I think of Mom as this place holder…this bookmark in life. Or maybe a pause button is more appropriate. She is present and not…and we continue with life, and yet we don’t. My brothers and my dad are more impacted by this, obviously than I am, as the rhythm of their days is dictated by her meals and her life.  But she causes this pause in life, she reminds us that she is still here, and yet she also reminds us of all we have lost.

 

She reminds us that we are broken. That sorrow is lingering around the edges of our joy. Sorrow because things are not as we know they should be. Sorrow because we long for something else.

 

G.K. Chesterton has a poem where he suggests that sorrow is used by God to bring us back to attention to the divine, to the eternal…

 

Sorrow

At last, at even, to my hearth I hark,
Still faithful to my sorrow. And inside
Even I and all my old magnanimous pride
Are broken down before her in the dark.

Sorrow’s bare arm about my neck doth strain,
Sorrow doth lift me to her living mouth
And whispers, fierce and loving like the South,
Saying, “Dear Pilgrim, have you come again?

“Whether you walked by wastes of upland green,
Whether you walked by wastes of ocean blue,
Have you not felt me step by step with you,
A thing that was both certain and unseen?

“Or haply is it ended? haply you,
Conquering and wholly cured of loving me,
Are but a wavering lover who would be
Off with the old love ere he take the new?”

But, seeing my head did but in silence sink
Before her ruthless irony and strong.
She gave me then that dreadful kiss to drink
That is the bitter spring of art and song.
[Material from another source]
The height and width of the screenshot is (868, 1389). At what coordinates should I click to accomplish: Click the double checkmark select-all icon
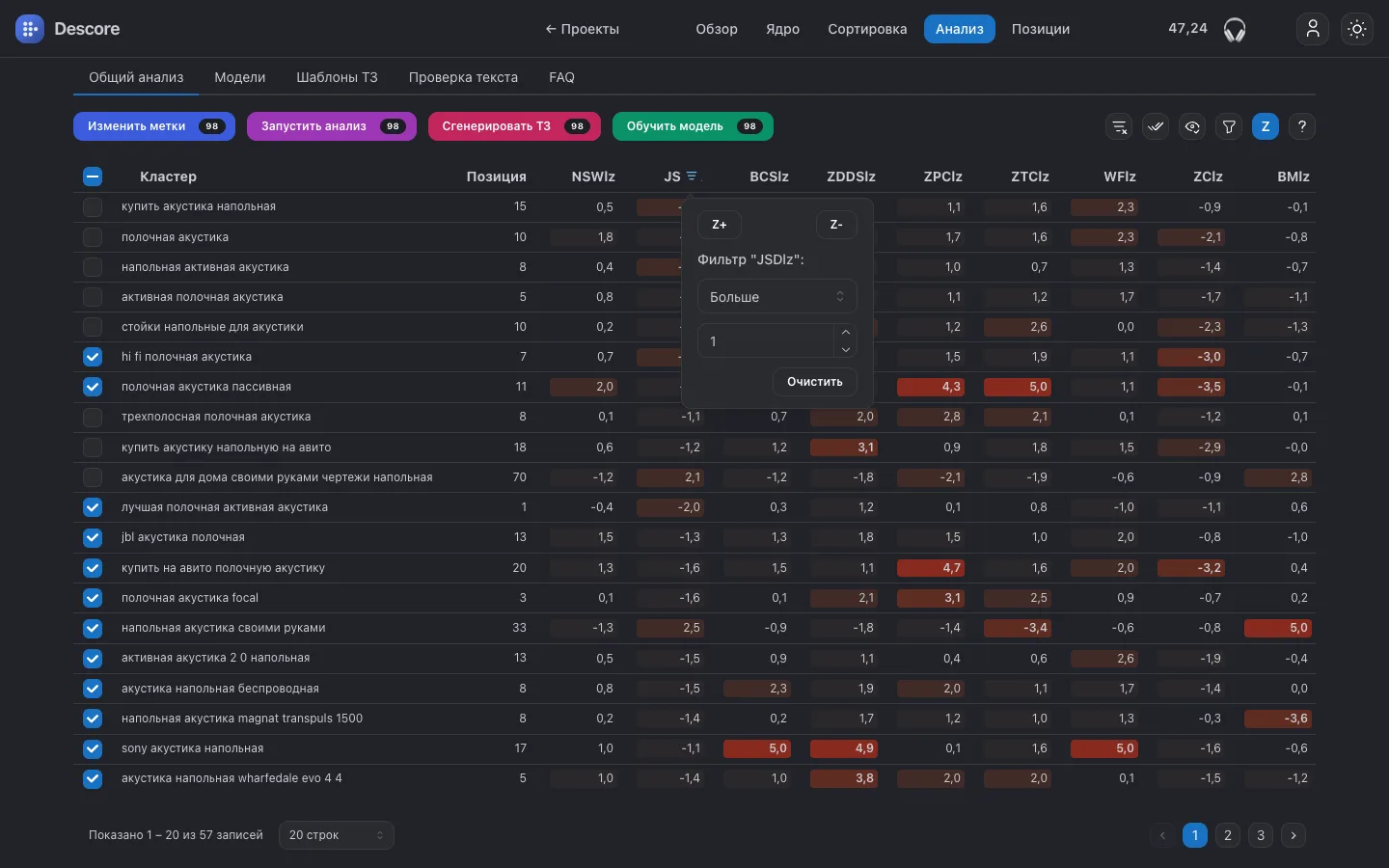click(1156, 126)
Then with strange gentleness she said, “I choose
To be thine only, thine in all ways; yes,
Thy daughter and thy sister and thy muse,
Thy wife and thine immortal ancestress.

“Feed not thy hate against my rule and rod,
For I am very clean, my son, and sane,
Because I bring all brave hearts back to God,
In my embraces being born again.”

Thus spoke she low and rocked me like a child,
And as I stared at her, as stunned awhile,
On her stern face there fell more slow and mild
The splendour of a supernatural smile.

 

 

 

Sorrow is appropriate. The words are gone and the understanding is gone, but her presence remains. In the same moment it reminds us that this world is broken and it is painful, and because we know in our being that it should be otherwise, sorrow sparks hope that things will ultimately be put right.

 

The rest of my day was shadowed, though, as that picture intensified the sorrow. And maybe that is what I was to write about after all: it is okay to be strikingly sad that those we love dearly no longer know us, and no longer can speak to us. It is okay to take time in the long journey of a set-aside mourning to mourn with tears and acute sorrow when God allows sorrow’s stern face to bring us back to know our need for Him.

 

I think we all carry a sorrow with us that is part of this broken world, and sometimes God uses this acute sorrow to allow a true mourning that cleanses us. A good cry can be tremendously healing, so we can sit back up and be present in the midst of this broken world and bring hope.

 

So for today, if you took a picture of us together, I may not mirror her quite as I did in the picture above. Her expression has relaxed as her knowledge of me has slipped. If you ask how she is I won’t know quite how to answer…I wonder what whispers God is telling her that we cannot know.

 

 

And for those who are on this same journey…take heart. You are truly not alone, and God is moving even through this. Lean in to the sorrow and hear God’s heart. Do not try to ignore it or overcome. Allow the moments of deep mourning, and be reminded of the hope that all will be made well.